The Government argues that the Dhanraj test applies because Ms. Williams did not “clock in” until she scanned her badge at the FANX building, so she was still commuting at the time of the incident. ECF 72, at 10-11. Because she “was commuting to work when the accident occurred” and there are “no ‘special circumstances' that except this case from the ‘general rule' that ‘an employer will not be vicariously liable for the negligent conduct of his employee while traveling to or from work,'” the Government argues that she was not within the scope of her employment. Id. at 11 (citing Dhanraj, 506 A.2d at 226).

The Court finds that the unique facts of this case constitute special circumstances, rendering the general Sawyer test-not the narrower automobile accident test-applicable here. In short, Plaintiff's alleged negligence did not depend on the use of a vehicle as it involved the failure to display an identification badge to an NSA police officer and immediate consequences resulting from that failure. Further, the Court finds that, under Sawyer, Ms. Williams was acting within the scope of her employment when she failed to show her identification badge to NSA police at a manned security checkpoint.
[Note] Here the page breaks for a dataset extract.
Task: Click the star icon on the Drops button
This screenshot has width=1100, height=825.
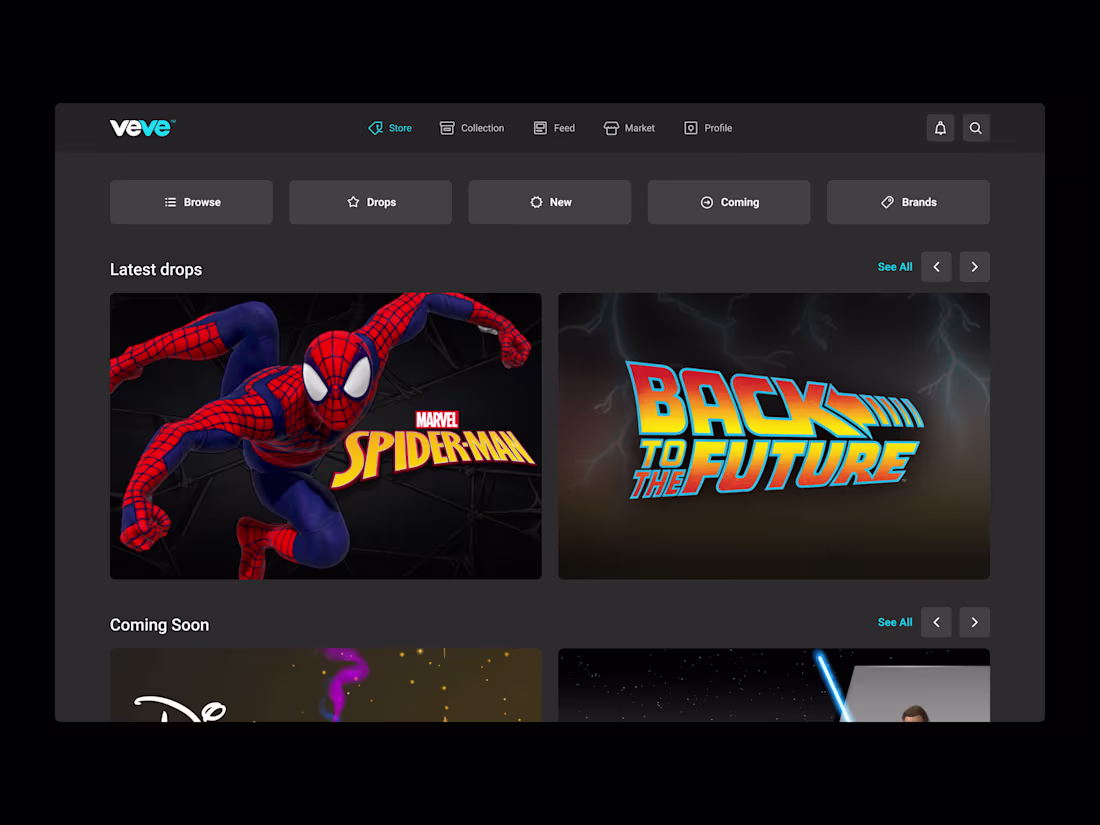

Even if Defendant Williams was in her car and not yet “clocked in,” this is not a traditional automobile accident during an employee's commute. It is undisputed that Mr. Butt's injuries were not caused by a collision of cars on a public road while commuting to or from work, but by an NSA police officer's activation of a security barrier at a checkpoint erected and enforced by Ms. Williams' employer. ECF 34, at 2-3; ECF 69-1, at 10; ECF 72, at 11. Though this chain of events was set off by Ms. Williams' actions while driving, that the incident was not an automobile accident in the traditional sense renders three of the cases the Government cites inapposite and takes this case out of the narrower automobile accident test's ambit. See Dhanraj, 506 A.2d at 225 (employee driving vehicle to a job site and struck another vehicle in heavy traffic); Barclay v. Briscoe, 47 A.3d 560, 562 (Md. 2012) (employee travelling home from work and struck another vehicle on a public road); Sheets v. Chepko, 573 A.2d 413, 413 (Md.App. 1990) (employee involved in an auto accident while en route to work).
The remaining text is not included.